Lo scorso 2 luglio la Corte d'Assise di Milano ha condannato in primo grado Daniele Rezza a 27 anni di reclusione per l'omicidio di Manuel Mastrapasqua. Stando a quanto ricostruito, il 19enne avrebbe colpito il 31enne con una coltellata la notte dell'11 ottobre 2024 a Rozzano (nella Città Metropolitana di Milano) mentre cercava di rubargli un paio di cuffiette da 14 euro. Secondo la giudice Antonella Bertoja che ha presieduto la Corte, il fatto che Rezza provenga da un quartiere difficile di per sé non può valere per il riconoscimento delle attenuanti generiche perché darebbe vita a un "odioso pregiudizio in base al quale tutti gli abitanti del comune di Rozzano sarebbero maggiormente inclini alla delinquenza e, di conseguenza, dovrebbero godere di un trattamento sanzionatorio favorevole".
Nella sua requisitoria, la pm Letizia Mocciaro aveva chiesto per Rezza la condanna a 20 anni di carcere per omicidio senza contestargli alcuna aggravante. Secondo la magistrata, infatti, dovevano essere tenute in considerazioni "le disagiate condizioni socio-familiari di Rezza" e la sua giovane età. Come si può leggere nelle motivazioni della sentenza di primo grado che ha portato a una condanna a 27 anni di reclusione, per la giudice Bertoja l'età può avere un peso nelle attenuanti generiche, ma non può averlo il luogo di residenza.
Il fatto che avesse 19 anni al momento del fatto, ha scritto la giudice, avrebbe portato a una "immaturità dell'imputato, che ha agito in modo irruento e superficiale, sull'onda di una spinta adrenalinica o emotiva, e che per prevalere sulla propria vittima ha dato luogo a un danno del tutto sproporzionato e esorbitante rispetto al proprio obiettivo", ovvero appunto il furto di cuffiette da 14 euro. La sua consegna alla polizia ferroviaria di Alessandria, alla quale ha confessato l'omicidio mentre cercava di fuggire in Francia, sarebbe la prova che era incapace di sorreggere il peso delle conseguenze. Questo elemento, in aggiunta appunto alla confessione "genuina", potrebbe portare all'effettivo riconoscimento delle attenuanti generiche.

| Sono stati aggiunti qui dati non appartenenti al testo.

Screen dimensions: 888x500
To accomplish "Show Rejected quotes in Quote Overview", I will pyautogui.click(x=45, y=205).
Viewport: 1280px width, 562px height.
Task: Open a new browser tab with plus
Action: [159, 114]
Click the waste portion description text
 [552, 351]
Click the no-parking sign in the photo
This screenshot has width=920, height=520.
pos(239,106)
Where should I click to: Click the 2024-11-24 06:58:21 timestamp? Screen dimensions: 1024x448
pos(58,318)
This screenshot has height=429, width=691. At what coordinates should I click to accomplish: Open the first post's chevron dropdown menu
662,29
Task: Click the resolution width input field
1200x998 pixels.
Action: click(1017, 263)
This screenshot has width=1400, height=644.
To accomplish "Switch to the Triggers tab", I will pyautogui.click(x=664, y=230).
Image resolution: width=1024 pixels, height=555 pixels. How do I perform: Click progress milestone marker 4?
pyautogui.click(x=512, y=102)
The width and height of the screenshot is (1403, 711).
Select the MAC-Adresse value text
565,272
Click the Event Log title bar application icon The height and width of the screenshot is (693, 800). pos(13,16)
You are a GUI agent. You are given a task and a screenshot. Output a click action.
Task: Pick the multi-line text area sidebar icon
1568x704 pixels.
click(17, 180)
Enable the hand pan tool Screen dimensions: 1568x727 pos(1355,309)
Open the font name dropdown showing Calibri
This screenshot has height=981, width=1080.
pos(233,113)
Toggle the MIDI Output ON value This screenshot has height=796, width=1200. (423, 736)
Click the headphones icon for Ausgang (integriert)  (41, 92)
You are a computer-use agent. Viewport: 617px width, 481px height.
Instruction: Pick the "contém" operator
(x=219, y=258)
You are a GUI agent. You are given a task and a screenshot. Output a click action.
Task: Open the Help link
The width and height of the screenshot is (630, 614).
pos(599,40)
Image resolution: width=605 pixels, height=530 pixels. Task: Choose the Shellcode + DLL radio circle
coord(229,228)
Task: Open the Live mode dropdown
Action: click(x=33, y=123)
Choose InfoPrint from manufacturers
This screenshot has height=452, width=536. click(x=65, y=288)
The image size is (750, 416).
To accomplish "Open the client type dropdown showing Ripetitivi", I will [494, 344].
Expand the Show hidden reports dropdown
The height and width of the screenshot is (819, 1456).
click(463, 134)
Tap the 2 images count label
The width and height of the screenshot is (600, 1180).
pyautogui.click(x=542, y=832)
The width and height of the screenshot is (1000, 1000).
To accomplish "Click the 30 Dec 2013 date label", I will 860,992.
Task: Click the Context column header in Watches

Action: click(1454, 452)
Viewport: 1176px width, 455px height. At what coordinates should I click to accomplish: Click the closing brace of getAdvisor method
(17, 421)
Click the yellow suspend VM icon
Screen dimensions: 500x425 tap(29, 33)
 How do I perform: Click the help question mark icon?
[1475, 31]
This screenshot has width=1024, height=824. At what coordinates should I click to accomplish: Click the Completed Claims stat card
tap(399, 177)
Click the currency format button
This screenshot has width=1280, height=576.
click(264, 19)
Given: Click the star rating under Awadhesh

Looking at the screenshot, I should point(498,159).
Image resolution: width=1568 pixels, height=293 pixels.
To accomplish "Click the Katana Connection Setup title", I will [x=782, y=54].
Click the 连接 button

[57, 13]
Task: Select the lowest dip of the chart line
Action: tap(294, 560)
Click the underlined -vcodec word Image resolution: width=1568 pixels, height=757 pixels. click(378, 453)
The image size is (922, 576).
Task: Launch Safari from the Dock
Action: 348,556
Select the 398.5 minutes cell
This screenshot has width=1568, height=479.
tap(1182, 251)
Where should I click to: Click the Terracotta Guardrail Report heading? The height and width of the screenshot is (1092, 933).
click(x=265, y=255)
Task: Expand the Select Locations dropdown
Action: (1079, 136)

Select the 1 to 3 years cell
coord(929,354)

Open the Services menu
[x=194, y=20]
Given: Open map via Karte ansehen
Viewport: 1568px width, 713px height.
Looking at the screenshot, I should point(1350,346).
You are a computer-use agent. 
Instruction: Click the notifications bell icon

Non varrebbe lo stesso, però, per il fatto che Rezza sia cresciuto a Rozzano. "Tale soluzione darebbe luogo a un odioso pregiudizio", ha scritto la giudice, "pur essendo fisiologicamente influenzato dal proprio ambiente d'origine, non è una mera proiezione di tale luogo, ma dispone di libero arbitrio". Piuttosto, ha concluso Bertoja, emergerebbe in questa vicenda la figura di genitori "impotenti e sottomessi al figlio" che, invece di denunciarlo, lo avrebbero aiutato a fuggire all'estero e a distruggere il corpo del reato: "Comportamenti deprecabili", si legge nelle motivazioni, "tuttavia espressione di istinti genitoriali di protezione".